The present disclosure relates to systems and methods for computing parity information in an array of storage devices.
In high-density data storage applications, redundant data may be stored to protect against any loss of information. Additionally, a block of data may be written across multiple drives, in what are called strips, and parity information may be stored along with the data. In the event of a failure in one drive, the parity information may be used to recover any lost data.
In one of various examples, a high-density storage application may be implemented as a Redundant Array of Independent Disks (RAID), such as RAID-5 without limitation. In one example of a RAID array, individual drives may be partitioned into strips, and consecutive segments of data may be stored across different storage devices. In one of various examples, M individual drives, numbered 1 to M may, respectively, be partitioned into N strips, the strips numbered from 1 to N. Parity may be computed on a strip-wide basis across each of the M drives. In this example, to compute the parity information for the first strip, a parity calculation may be performed on the data in strip #1 for drives 1 to M−1, and the result stored in drive M.

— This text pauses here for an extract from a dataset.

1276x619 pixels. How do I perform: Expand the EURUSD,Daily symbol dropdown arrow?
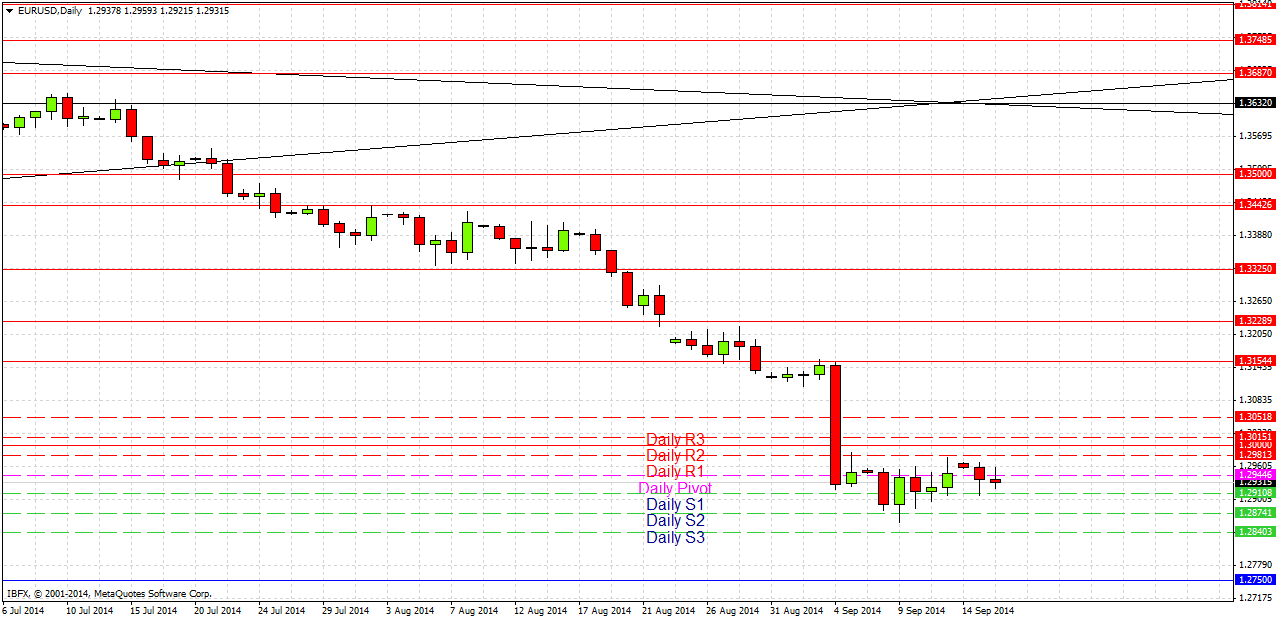9,10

If a drive fails, the stored parity information may be used to calculate the missing data and prevent any loss of data. However, this calculation of the parity information requires significant computational overhead from the CPU.
There is a need for a system and method to compute parity information in a RAID array that offloads the processing overhead from the CPU.
The examples herein enable a system and method to compute parity information in a RAID array that offloads the processing overhead from the CPU.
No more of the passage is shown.